> STATED EXERCISE
Lay out the listing as a numbered list, from the line containing "Screen dimensions: 1725x956" through the end of the listing, both ends included, with blank lines and pictures left out.
──────────
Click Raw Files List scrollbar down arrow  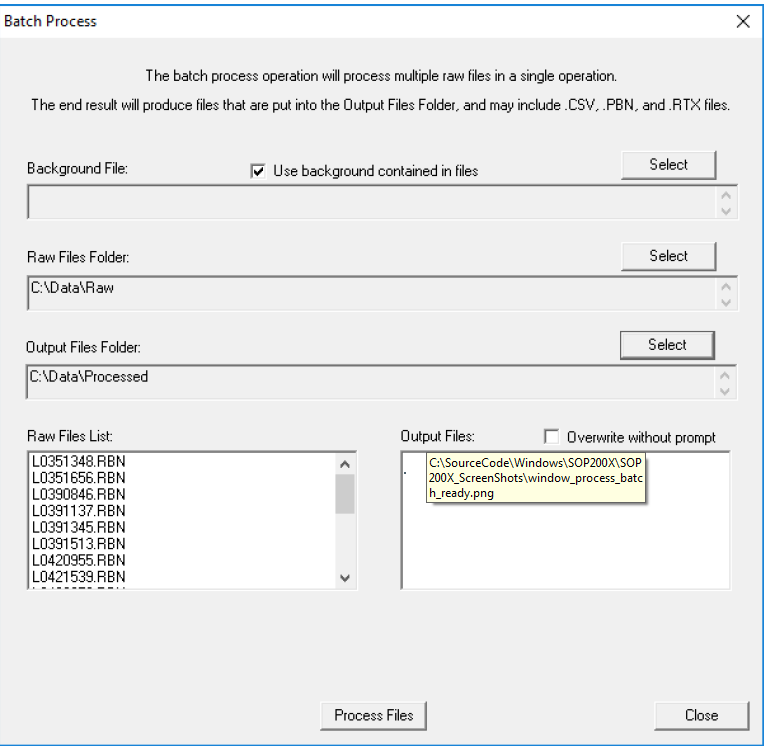click(x=345, y=577)
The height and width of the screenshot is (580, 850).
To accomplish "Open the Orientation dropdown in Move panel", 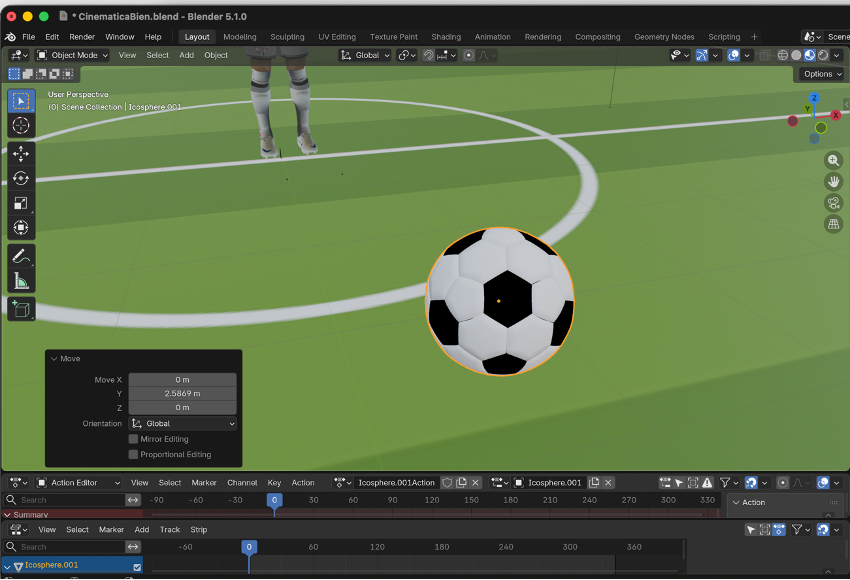I will (x=183, y=424).
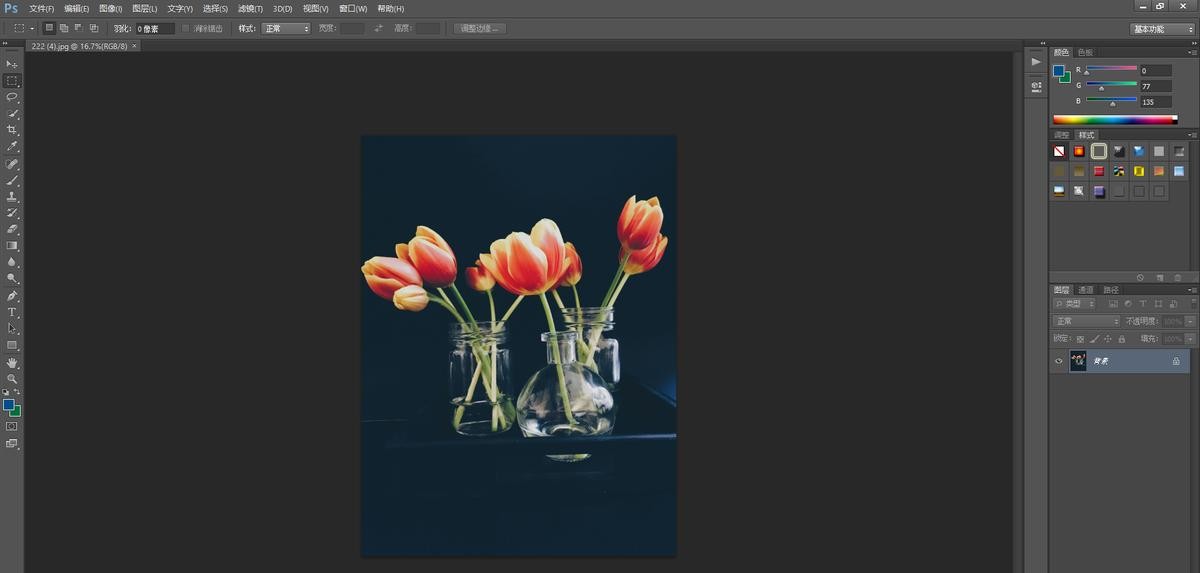Open the 基本功能 workspace dropdown
Image resolution: width=1200 pixels, height=573 pixels.
[1162, 29]
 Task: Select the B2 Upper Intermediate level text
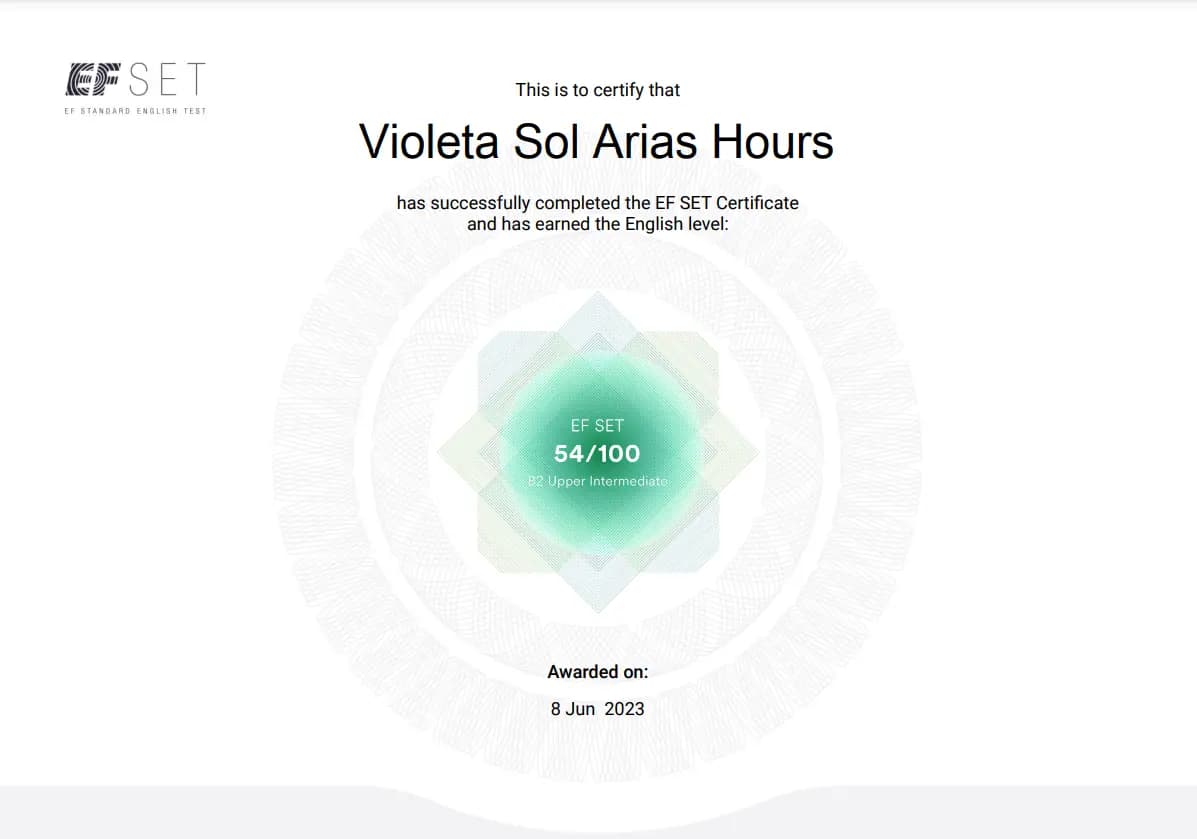click(x=598, y=481)
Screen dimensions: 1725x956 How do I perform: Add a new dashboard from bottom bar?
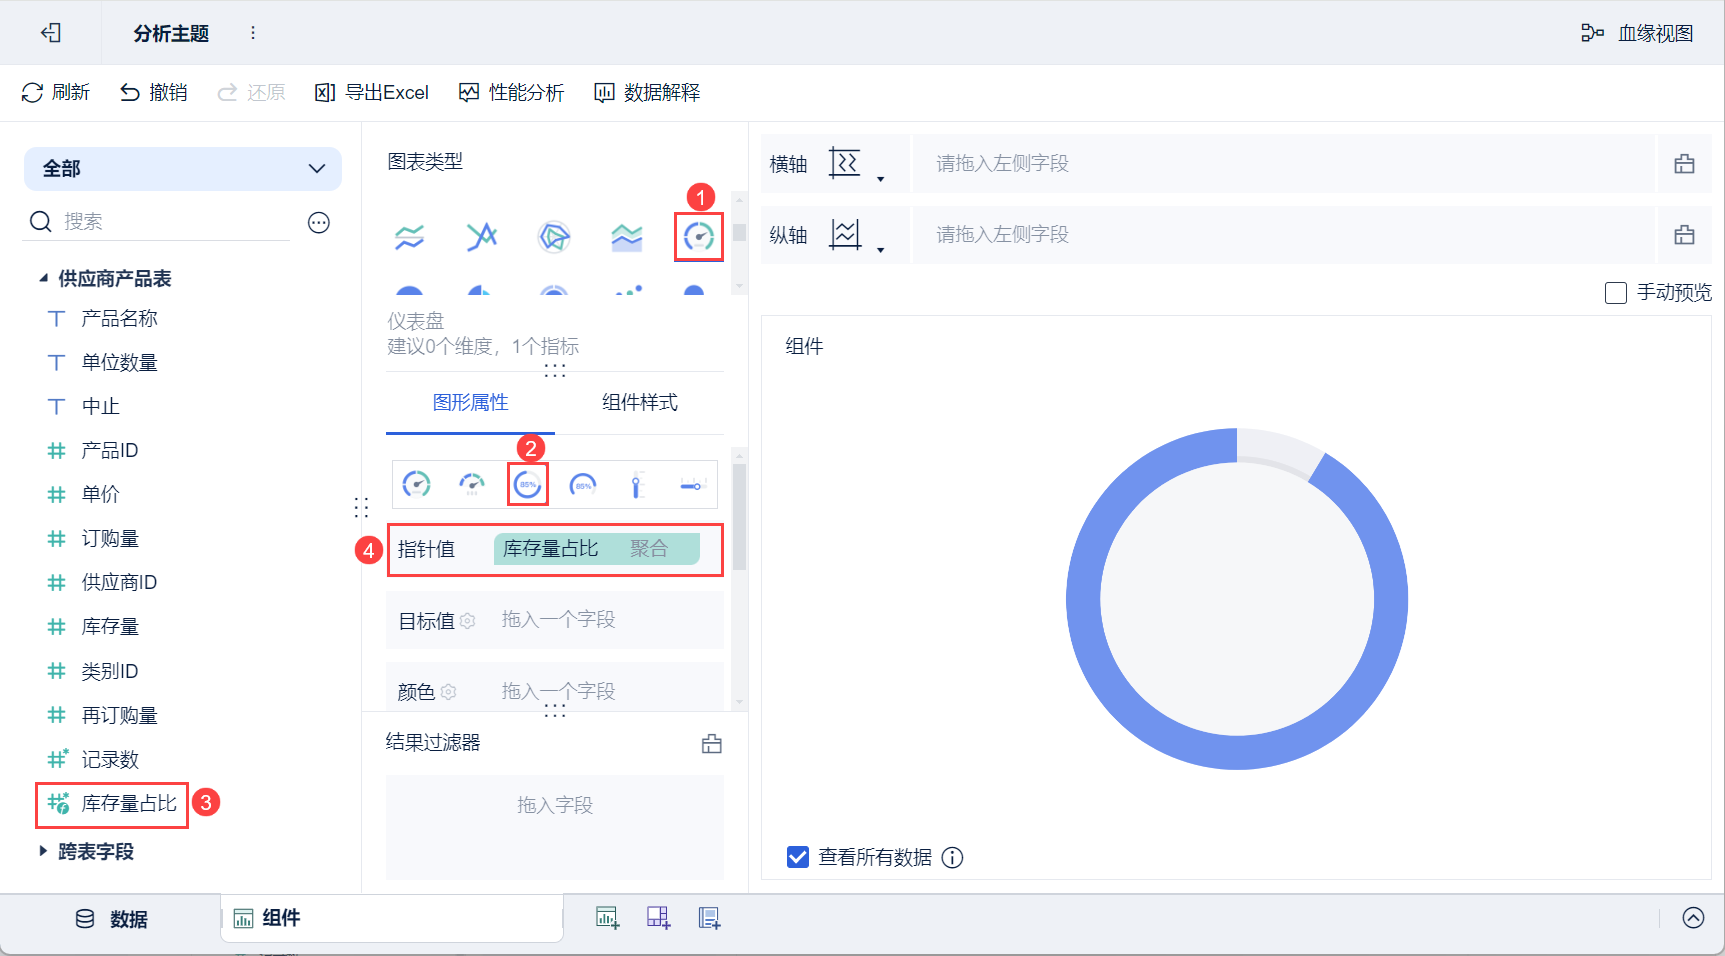[x=658, y=918]
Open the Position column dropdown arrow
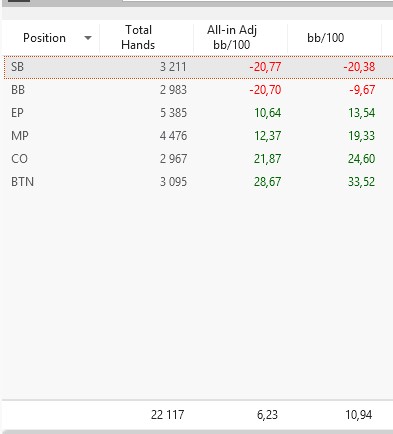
──────────
> REPLY
1. Screen dimensions: 1725x956 How do I perform: Add a new dashboard from bottom bar?
2. [x=658, y=918]
3. Open the Position column dropdown arrow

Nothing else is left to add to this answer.